If you don’t post your directory, there are other methods for attackers to generate a list of possible accounts to attack. One way is to still use your website, but using it to manually generate a list of peoples’ names and using it to enumerate user accounts using a tool like o365enum.
Say, for example, we were trolling a website for edtechirlacademy.net and saw that there is a teacher named Betty White. We can leverage a tool like this Username/Email Wordlist Generator from Github to give us a list of possible usernames, but ChatGPT is a fast way to get similar results with a prompt like this:
I have a user at the domain edtechirlacademy.net whose name is Betty White. Can you give me a list of 5 possible usernames for Betty?
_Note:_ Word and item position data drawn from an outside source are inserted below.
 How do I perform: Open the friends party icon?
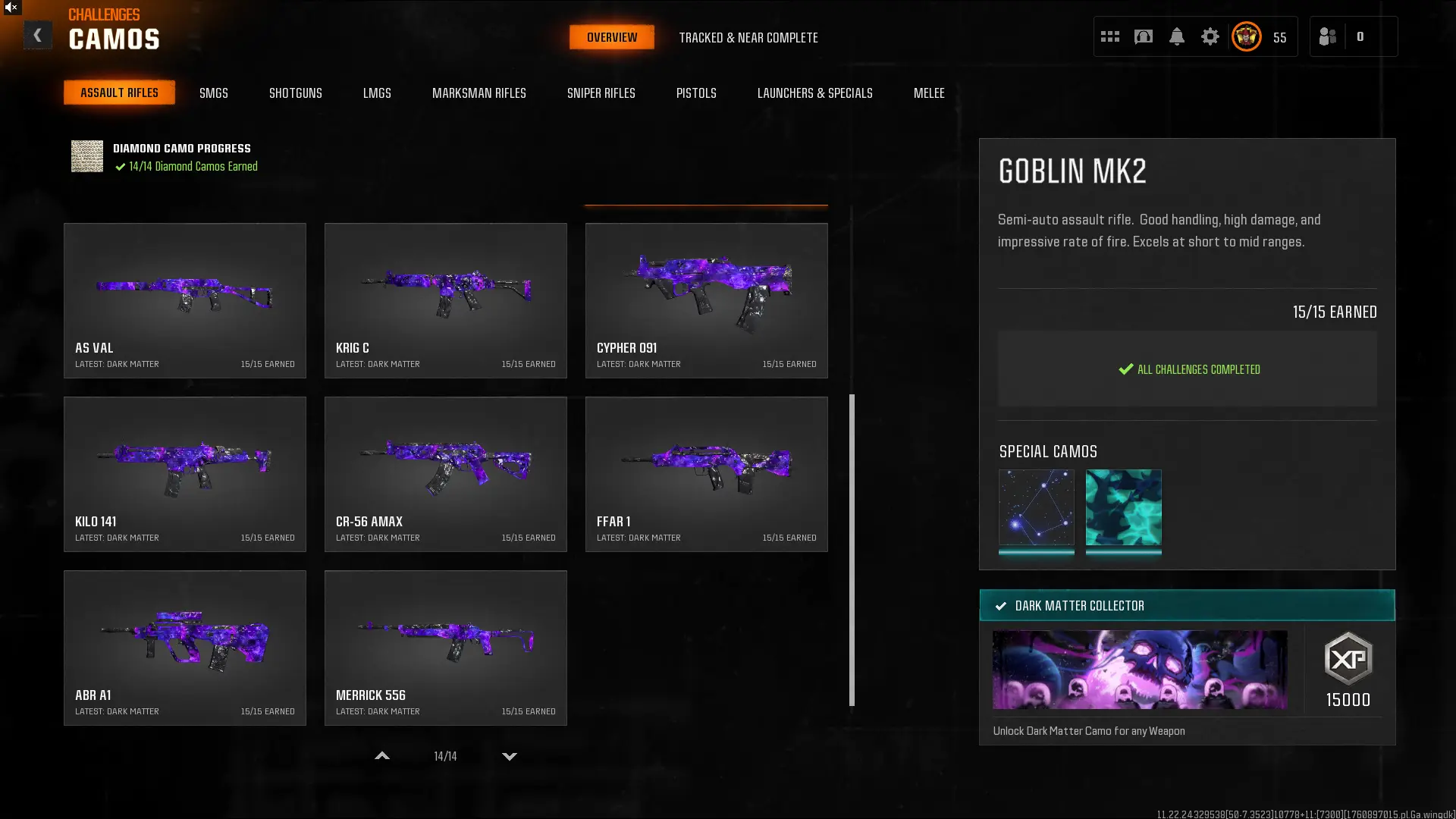(1327, 36)
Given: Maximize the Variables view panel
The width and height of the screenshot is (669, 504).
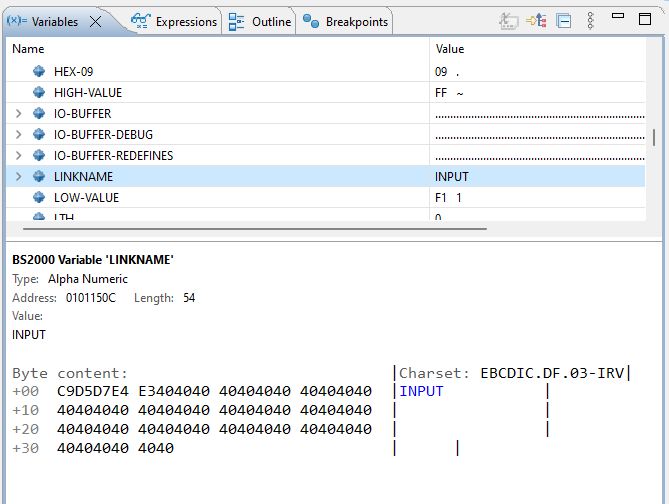Looking at the screenshot, I should (x=645, y=18).
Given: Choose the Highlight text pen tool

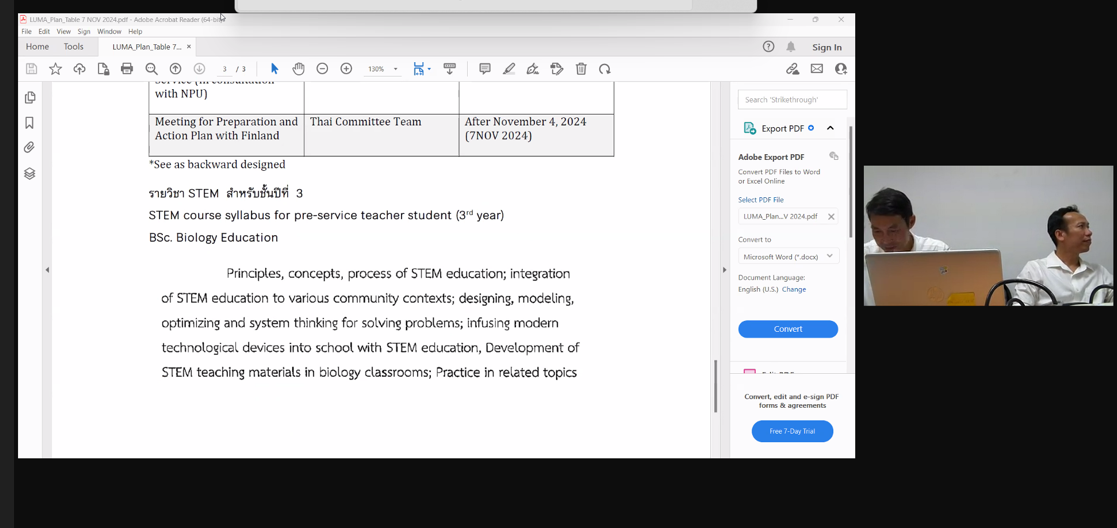Looking at the screenshot, I should click(509, 69).
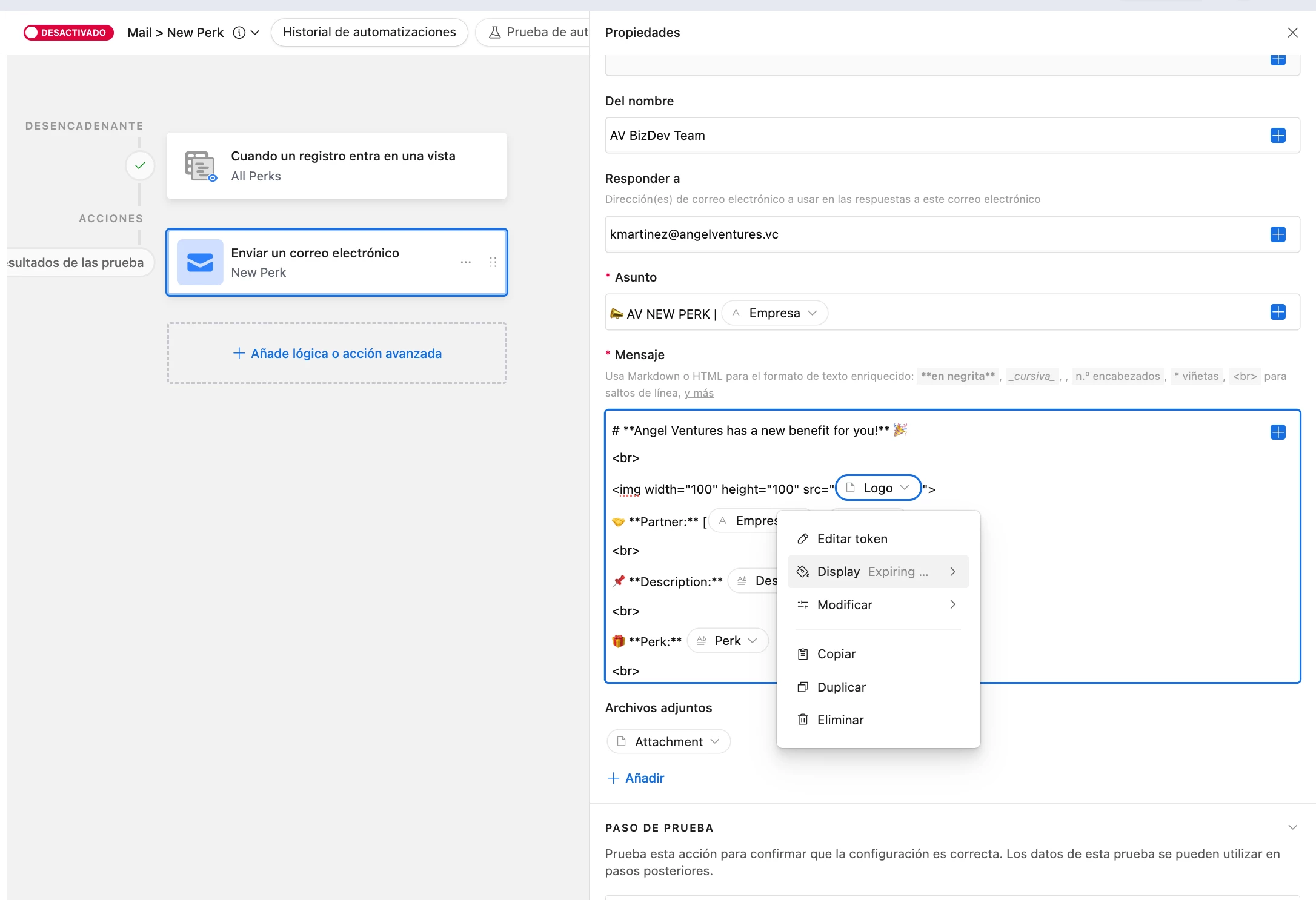The height and width of the screenshot is (900, 1316).
Task: Click the info icon beside New Perk
Action: pos(239,33)
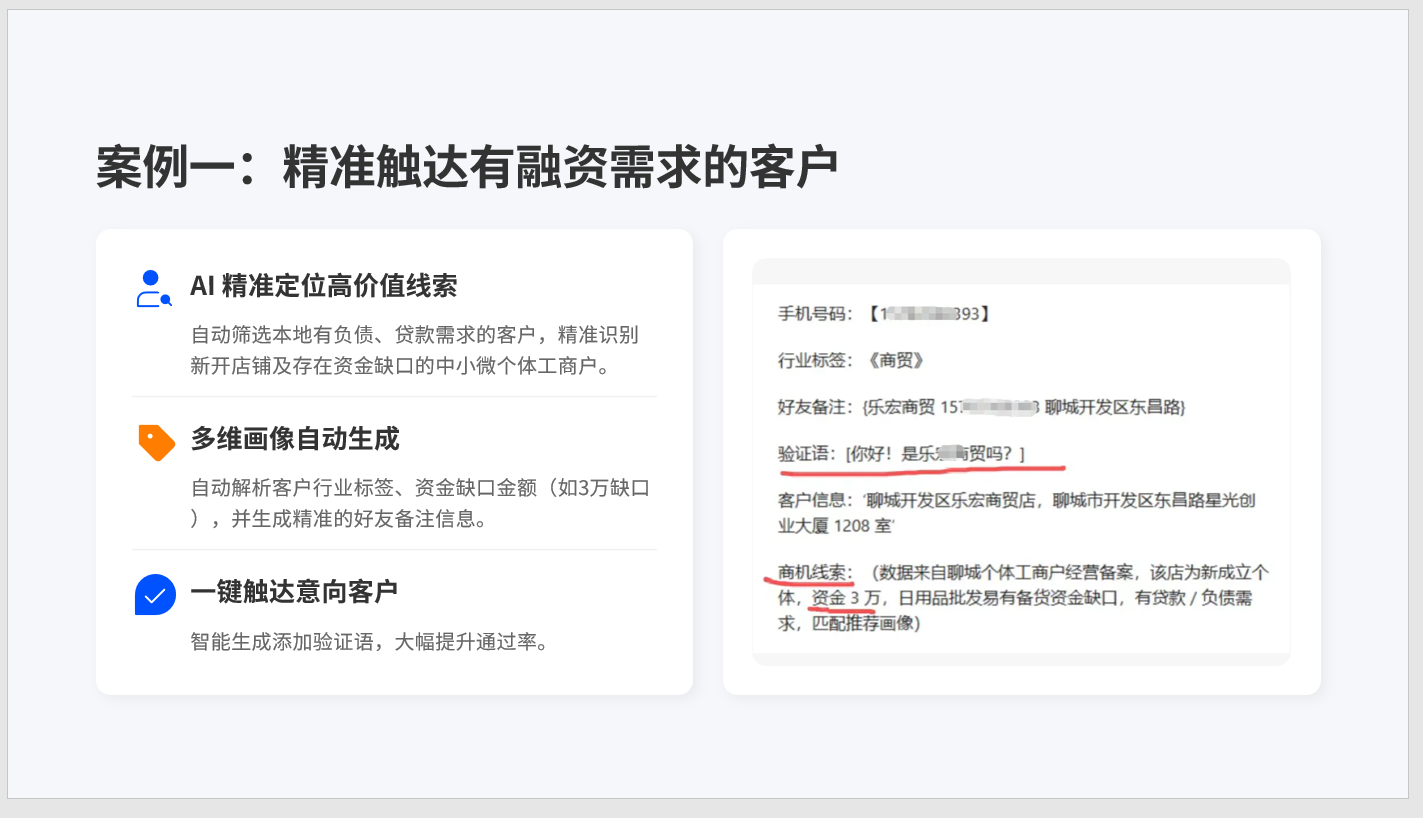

This will give us an output of possible usernames using common conventions:
betty.white@edtechirlacademy.net
bwhite@edtechirlacademy.net
bettyw@edtechirlacademy.net
betty_w@edtechirlacademy.net
b.white@edtechirlacademy.net
I’m now going to add those usernames to a file called users.txt.
Using a tool called o365enum, all it takes is one command:
./o365enum.py -u users.txt -n 1 -m office.com
The output will look like this:
username,valid
betty.white@edtechirlacademy.net,0
bwhite@edtechirlacademy.net,0
bettyw@edtechirlacademy.net,0
betty_w@edtechirlacademy.net,0
b.white@edtechirlacademy.net,1
Note the 1 after the final address—this tells us that b.white@edtechirlacademy.net is a valid account at this domain. Now that they know the email domain and the convention edtechirlacademy.net uses for email addresses, the attacker can create a username list for as many users as they can find in this organization. In our example, they found these five users:
d.parton@edtechirlacademy.net
k.rogers@edtechirlacademy.net
d.grohl@edtechirlacademy.net
k.deal@edtechirlacademy.net
f.black@edtechirlacademy.net
The next step is verifying that these are valid users using o365enum like we did previously. After adding them to the users.txt list, we run the command
./o365enum.py -u users.txt -n 1 -m office.com
and it gives us the following output, telling us that all but one of the accounts we found are valid.
username,valid
d.parton@edtechirlacademy.net,1
k.rogers@edtechirlacademy.net,1
d.grohl@edtechirlacademy.net,1
k.deal@edtechirlacademy.net,1
f.black@edtechirlacademy.net,0
Next Steps
At this point, we’ve potentially gone from not knowing anything about a target to knowing that they are an M365 school, what their email address convention is, and a list of target accounts. Understanding how attackers conduct reconnaissance and enumerate accounts sheds light on just how easy it can be to gather the information needed for a cyberattack. Schools face unique vulnerabilities due to their open and accessible information—staff directories, public-facing documents, and shared resources that make it simpler for attackers to target educators and administrators alike.
In the next article, we’ll look at what happens after an attacker has a list of target users and tackle Password Spray Attacks—a technique used widely due to its simplicity and effectiveness—and explore how schools can detect and prevent these attacks. Remember, a robust security stance isn’t about outrunning the attacker, but making your organization a less attractive target.
Excellent write up. Excited for parts two and three!